Reproduce, word for word, the passage of the commentary on the comic book industry below that runs from "While this may" up to and including "Big Bang Theory).".

**EXCERPT TO READ**
-----

It is clear to anyone who is watching the marketing and business practices of comic books here in the U.S. (except, apparently, to those folks actually running the three or four major companies) that if the industry is to survive at all, there needs to be a very major paradigm shift in the way comics are presented, marketed, and distributed to the public at large.
Sure, sure, ultimately we are talking print vs. digital, but even the actual distribution methodology and final production methods themselves are secondary, for if comics can’t hang on to and/or make an effort to actually attempt to rebuild its swiftly deserting, and disillusioned audience, it will never survive the coming decade.
While this may sound overly dramatic, and even somewhat pre-apocalyptic, it really isn’t. To be sure, even though comic book characters and themes are experiencing a new resurgence in virtually every media save for its native form. Even this renewed interest in the art form won’t save the actual medium of comics from an untimely (and undeserved) premature end.
In the past couple of years not only have several of the top-grossing movies been comic book-based (Spider-Man, X-Men, Iron Man, Batman), but quite a number of niche and critically acclaimed Indie comics have made the jump from the printed page to the silver screen as well (A History of Violence, The Road to Perdition, 30 Days of Night). Video games have also long drawn on comics for subject matter; comic books have even made a resurgence on TV of late (Walking Dead, Heroes, No Ordinary Family, Big Bang Theory).
And (as the commercials say) “that’s not all!” The comic book talent pool has been swelled by writers from other fields. Of late it seems that comic book companies have been tripping over themselves in their desire to hire film and TV writers to script their comics (J. Michael Straczynski, Jeph Loeb, Kevin Smith, Reginald Hudlin).
Yet even given the heightened awareness of comics, the pedigree of the talent pool, and the buzz-worthiness of the material itself, still the print runs of the books are dropping, like a proverbially stone, and the audience itself is shrinking faster than can be tracked. So, for whatever reason, comics just can’t seem to hang onto its ever-aging, and constantly disenfranchised audience.

-----

**DATA**
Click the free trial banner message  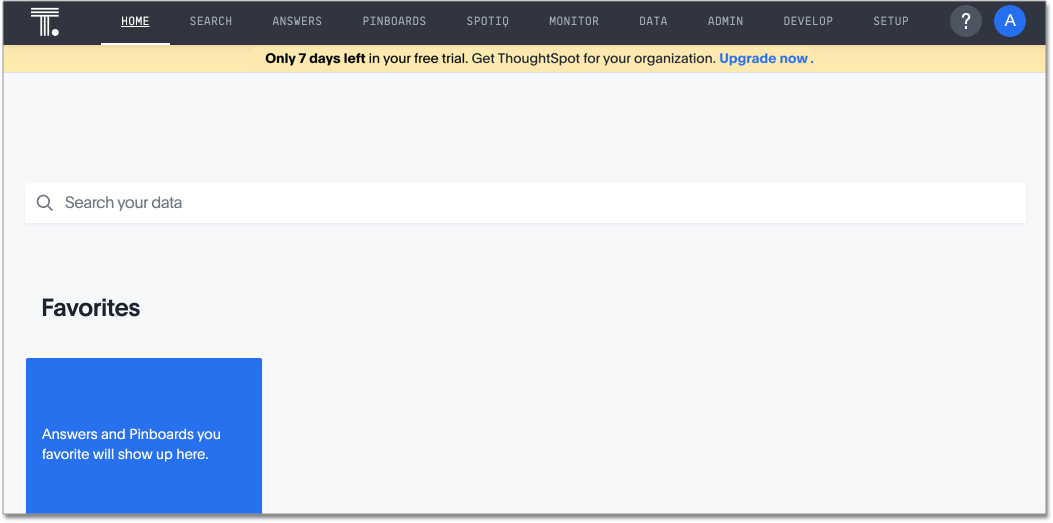[490, 59]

-----

**TASK ANSWER**
While this may sound overly dramatic, and even somewhat pre-apocalyptic, it really isn’t. To be sure, even though comic book characters and themes are experiencing a new resurgence in virtually every media save for its native form. Even this renewed interest in the art form won’t save the actual medium of comics from an untimely (and undeserved) premature end.
In the past couple of years not only have several of the top-grossing movies been comic book-based (Spider-Man, X-Men, Iron Man, Batman), but quite a number of niche and critically acclaimed Indie comics have made the jump from the printed page to the silver screen as well (A History of Violence, The Road to Perdition, 30 Days of Night). Video games have also long drawn on comics for subject matter; comic books have even made a resurgence on TV of late (Walking Dead, Heroes, No Ordinary Family, Big Bang Theory).